In Sunday's Marvell Wynne 'Ten Trivia Gems' (TTG) post, I made mention of him and two teammates being the first trio in MLB history to lead off a game with three consecutive home runs. I promised to divulge the other two participants today and Thursday. Of course, Tony being the second of the three is no surprise to you since, yeah, he tended to hit second- not to mention that I said I'd drop the second answer on Tuesday instead of the next day. The third guy might be a little bit less obvious but not by much if you think about it for a second. Hint: there is a good reason I'm waiting until Thursday- this Thursday in particular, not just any old Thursday- to post his card...

Monday, February 6, 2012

Mustache Monday: Three Guys, Six Cards

One mustache just wasn't enough today. All of today's cards are from the '80s- well, both of the Clarks are from 1990 sets but they still count since the photography and stats are from '89. The other two guys were around before I was a fan.
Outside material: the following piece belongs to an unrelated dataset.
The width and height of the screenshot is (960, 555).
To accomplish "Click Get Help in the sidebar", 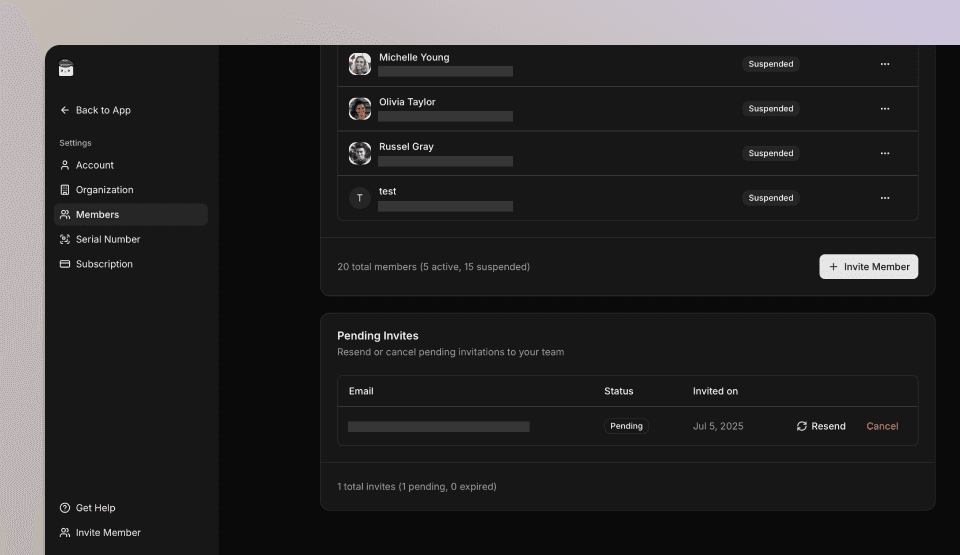I will (x=95, y=508).
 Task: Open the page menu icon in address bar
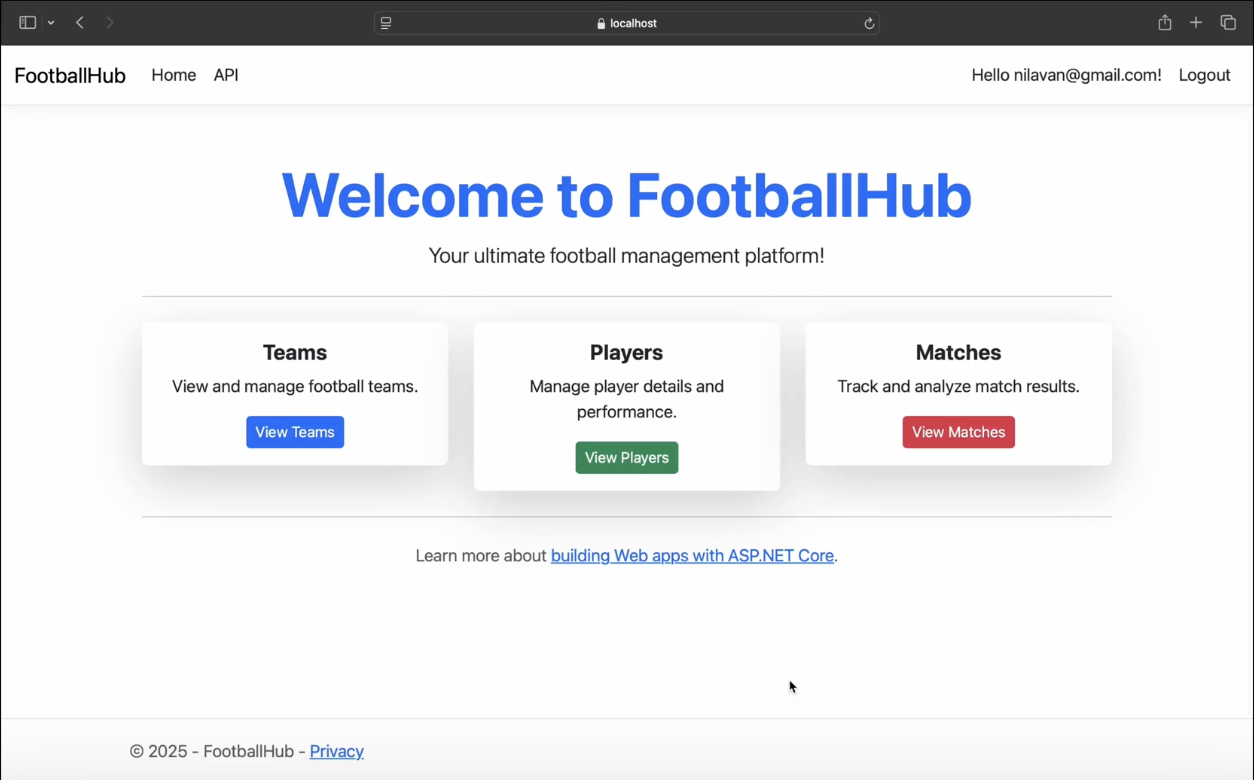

Perkins played his last game in brown and gold three weeks after I was born, going on to finish his career with two years in Cleveland. Poor guy. He looks like a pretty affable dude so I'm sure he made the best of it. Turner was gone before too long as well. He was released in July of '83, half a season into his second stint with the Friars. He signed with the Phillies but never played in the Majors again. As for Clark, he was around from 1988 through '92. He then went on to spend a single season each in both Colorado and Minnesota.

Sunday, February 5, 2012

Ten Trivia Gems: Marvell For The Wynne

  1. On April 13, 1987, Wynne,along with two teammates, became the first trio in ML history to lead off a game with three consecutive home runs. The #2 hitter will be featured here Tuesday and the third will be on Thursday. Why Tuesday and Thursday instead of the next two days? It'll make sense then.
  2. His son- also named Marvell Wynne- is a Major Leaguer as well. He plays for Major League Soccer's Colorado Rapids.
  3. Before his three and a half seasons in San Diego, Marvell was a Pirate for three years. After being traded by the Padres to the Cubs in 1989, he spent his last season and a half there.
  4. Wynne wore #7 in 1986, his first season with the Padres. He switched to #16 the next season after the team acquired Kevin Mitchell.
  5. In his eight seasons, he only had an OPS+ over 100 once, in 1988.
  6. Despite the first fact, Wynne wasn't much of a power hitter. His season high was 11 in '88. In '84, he had 702 PAs and no homers.
  7. He wasn't much of a basestealer either. He had a career high in '84 with 24 but was caught 19 times. In '86, he stole 11 bases and was caught 11 times.
  8. I guess they weren't keeping him around for his glove either. He posted negative dWAR in 7 of his 8 seasons.
  9. He was out of the league before his 31st birthday. He spent his final year as a pro in Japan in 1991 as a Hanshin Tiger.
  10. Marvell is one of only three players in MLB history with the last name Wynne. Can you name the other two?